(Extracted records)

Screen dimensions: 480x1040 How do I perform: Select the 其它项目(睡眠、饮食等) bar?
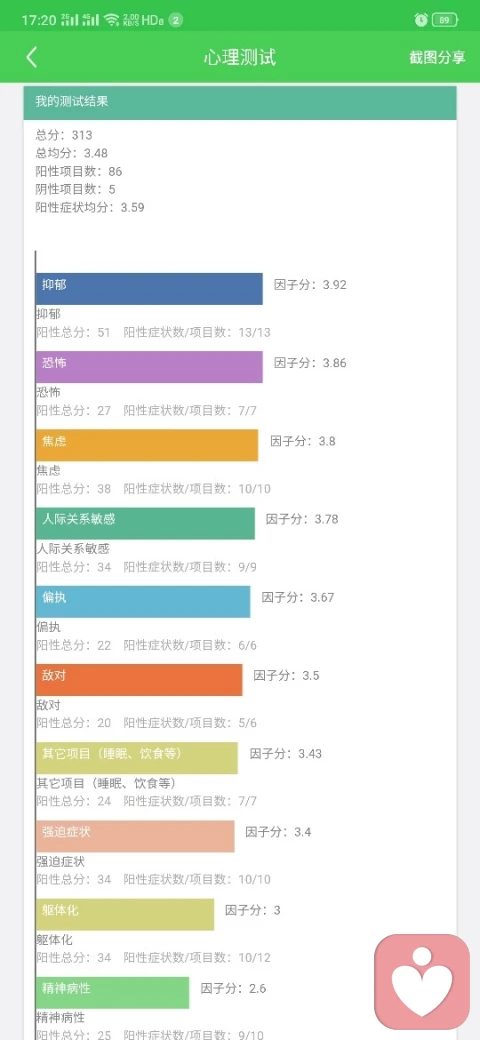(x=137, y=758)
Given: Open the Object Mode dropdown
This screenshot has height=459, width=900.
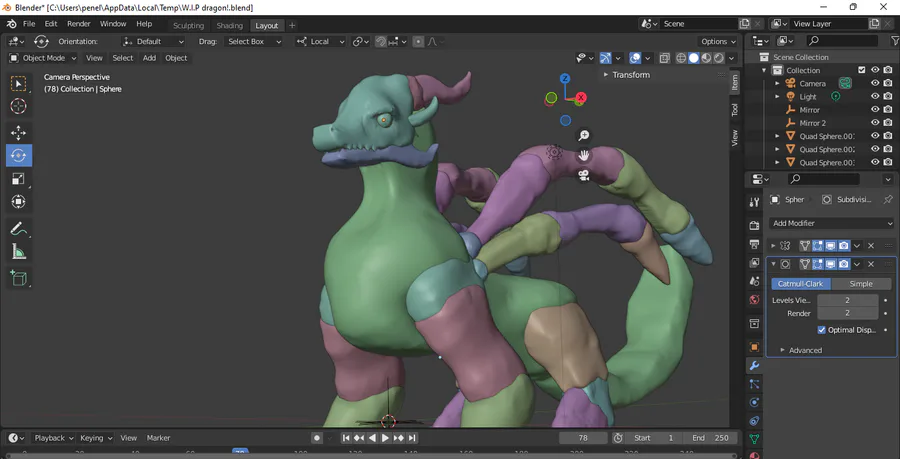Looking at the screenshot, I should (x=42, y=58).
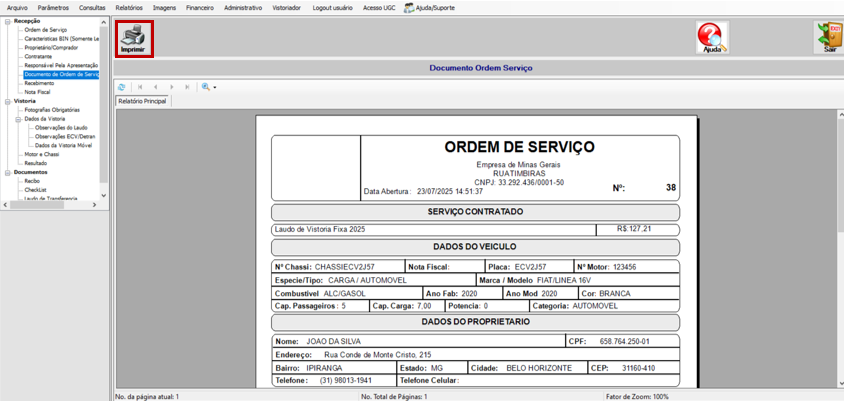Select the Relatório Principal tab
This screenshot has width=844, height=401.
coord(143,101)
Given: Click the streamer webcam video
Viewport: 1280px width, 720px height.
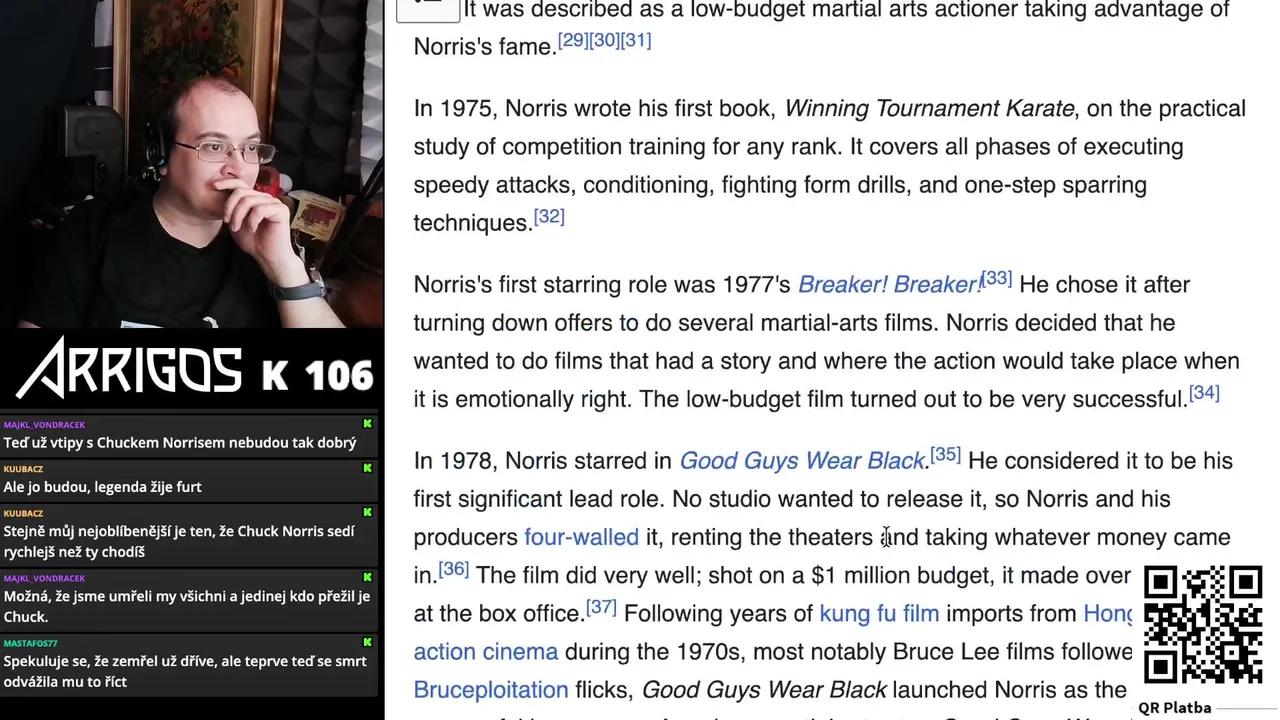Looking at the screenshot, I should click(192, 164).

DIRECTIONS FOR THIS TASK — Above are the records; transcribe them exactly without the pictures.

EXERCISE OUTPUT —
Screen dimensions: 480x1040 How do I perform: Select the 其它项目(睡眠、饮食等) bar?
(x=137, y=758)
Given: Open the Object Mode dropdown
This screenshot has height=459, width=900.
Looking at the screenshot, I should (x=42, y=58).
Select the Relatório Principal tab
This screenshot has width=844, height=401.
coord(143,101)
Given: Click the streamer webcam video
Viewport: 1280px width, 720px height.
Looking at the screenshot, I should click(192, 164).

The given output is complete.